Art is something that lies in the slender margin between the real and the unreal.”

‒    Chikamatsu Monzaemon, as quoted by Confucian scholar Hozumi Ikan in his book Naniwa miyage (1738)

For his second and final adaptation of a Chikamatsu work, following The Horse Boy (Abarenbo kaido, 1957), Uchida pulled out all the stops. For the leads, he cast the photogenic rising stars Nakamura Kinnosuke and Arima Ineko, with both of whom he had worked previously. He brought back Kataoka Chiezō for the small but very memorable part of the playwright Chikamatsu. (In the following year, Uchida would reward Kataoka with what may have been the greatest role of his life: Jirō in Hero of the Red-Light District.) He obtained the services of one of the recently-deceased Mizoguchi Kenji’s first-rate screenwriters, Narusawa Masashige, plus a team of top craftsman, and hired one of the strongest supporting casts of his career.

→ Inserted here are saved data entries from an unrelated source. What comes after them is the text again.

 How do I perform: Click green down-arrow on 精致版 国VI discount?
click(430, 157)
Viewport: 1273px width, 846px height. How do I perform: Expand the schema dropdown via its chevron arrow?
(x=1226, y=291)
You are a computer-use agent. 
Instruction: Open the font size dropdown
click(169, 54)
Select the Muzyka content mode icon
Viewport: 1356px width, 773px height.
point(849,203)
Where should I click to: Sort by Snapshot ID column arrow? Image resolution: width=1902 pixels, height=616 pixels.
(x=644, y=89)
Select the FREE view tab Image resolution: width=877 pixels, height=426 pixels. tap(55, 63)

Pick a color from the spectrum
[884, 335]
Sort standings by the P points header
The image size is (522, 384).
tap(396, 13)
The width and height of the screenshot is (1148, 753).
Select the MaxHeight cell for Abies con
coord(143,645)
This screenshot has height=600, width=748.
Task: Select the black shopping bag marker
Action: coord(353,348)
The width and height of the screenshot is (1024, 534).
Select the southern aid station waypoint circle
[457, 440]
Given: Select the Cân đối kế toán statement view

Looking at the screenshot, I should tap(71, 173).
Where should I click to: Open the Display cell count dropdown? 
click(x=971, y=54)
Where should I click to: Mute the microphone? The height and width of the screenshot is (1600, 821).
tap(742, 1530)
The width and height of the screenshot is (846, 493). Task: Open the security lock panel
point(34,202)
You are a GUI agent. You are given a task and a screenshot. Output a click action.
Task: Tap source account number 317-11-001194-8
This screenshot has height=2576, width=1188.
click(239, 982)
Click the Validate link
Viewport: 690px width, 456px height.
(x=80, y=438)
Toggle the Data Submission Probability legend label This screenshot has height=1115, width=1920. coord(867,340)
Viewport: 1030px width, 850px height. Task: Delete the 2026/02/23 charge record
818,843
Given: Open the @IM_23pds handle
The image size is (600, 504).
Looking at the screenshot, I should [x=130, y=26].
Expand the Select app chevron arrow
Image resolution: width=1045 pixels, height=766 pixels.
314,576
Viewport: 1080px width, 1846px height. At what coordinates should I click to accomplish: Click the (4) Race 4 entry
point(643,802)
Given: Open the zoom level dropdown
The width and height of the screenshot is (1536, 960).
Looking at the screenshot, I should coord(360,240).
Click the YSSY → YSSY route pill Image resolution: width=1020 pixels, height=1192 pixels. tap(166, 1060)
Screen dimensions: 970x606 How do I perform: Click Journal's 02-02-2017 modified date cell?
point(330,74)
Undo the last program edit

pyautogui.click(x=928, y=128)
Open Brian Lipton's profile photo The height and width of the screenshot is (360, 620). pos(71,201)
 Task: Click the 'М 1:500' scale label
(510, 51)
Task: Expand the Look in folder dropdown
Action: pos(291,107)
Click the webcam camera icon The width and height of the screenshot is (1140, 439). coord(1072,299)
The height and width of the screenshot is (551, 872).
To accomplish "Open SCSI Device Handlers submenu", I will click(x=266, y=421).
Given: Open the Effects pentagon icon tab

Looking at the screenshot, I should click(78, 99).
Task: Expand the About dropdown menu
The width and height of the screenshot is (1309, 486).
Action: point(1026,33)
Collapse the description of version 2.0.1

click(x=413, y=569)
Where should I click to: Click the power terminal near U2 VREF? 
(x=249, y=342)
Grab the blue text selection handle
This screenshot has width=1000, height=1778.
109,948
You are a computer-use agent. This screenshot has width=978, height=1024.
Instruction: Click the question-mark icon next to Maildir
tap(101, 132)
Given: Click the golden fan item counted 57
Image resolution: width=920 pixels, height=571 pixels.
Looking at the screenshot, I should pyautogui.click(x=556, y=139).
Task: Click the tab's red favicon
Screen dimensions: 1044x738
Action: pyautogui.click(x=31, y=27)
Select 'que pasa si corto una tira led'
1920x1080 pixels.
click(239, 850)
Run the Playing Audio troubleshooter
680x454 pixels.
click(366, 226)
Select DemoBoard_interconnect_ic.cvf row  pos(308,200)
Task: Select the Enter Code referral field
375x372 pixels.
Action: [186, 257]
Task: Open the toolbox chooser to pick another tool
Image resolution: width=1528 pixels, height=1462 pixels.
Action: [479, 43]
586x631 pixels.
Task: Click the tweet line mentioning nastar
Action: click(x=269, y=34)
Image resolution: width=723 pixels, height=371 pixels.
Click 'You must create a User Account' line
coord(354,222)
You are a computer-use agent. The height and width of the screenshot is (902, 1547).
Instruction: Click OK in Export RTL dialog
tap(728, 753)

But of course, cinema history is littered with the dead hulks of ambitious projects with major talent that, on paper, should have worked but somehow never jelled onscreen. To the extent that this film succeeds as cinema – and I think it’s almost entirely successful – I believe that this is due to the fact that Uchida adapted the playwright’s ancient work not as a revered classic, but as if it were a brand-new play. (As theater scholar A.C. Scott points out, plays such as this one, part of the genre known as sewamono, although now considered historical, “were the last word in contemporary social commentary when Chikamatsu first set a vogue for them.”1) Uchida clearly felt that this work about love and greed was very relevant to 1950s Japan. Certainly, the controlled rage that lies just below the film’s surface suggests that the narrative elicited very fresh and strong emotions in the director, feelings he was, fortunately, able to communicate cinematically.

The Floating World of Money

The fact that Osaka is present in the movie’s original title (under its ancient name, “Naniwa”) suggests that the city’s unique place within Japanese culture is to be emphasized – and critiqued. Osaka was and is the commercial capital of Japan, as Kyoto is the cultural capital and Tokyo (formerly known as Edo) the political capital. In old Osaka in the 18th Century, as Uchida depicts it, merchants and their commercial houses ruled and money was king, making it the ideal setting to explore the related business of prostitution. The closest Western analogy would probably be Holland during its Golden Age, in which rich merchants were regularly depicted in paintings by the great Dutch masters as avid customers of the sex trade, as if that were a natural extension of their day jobs.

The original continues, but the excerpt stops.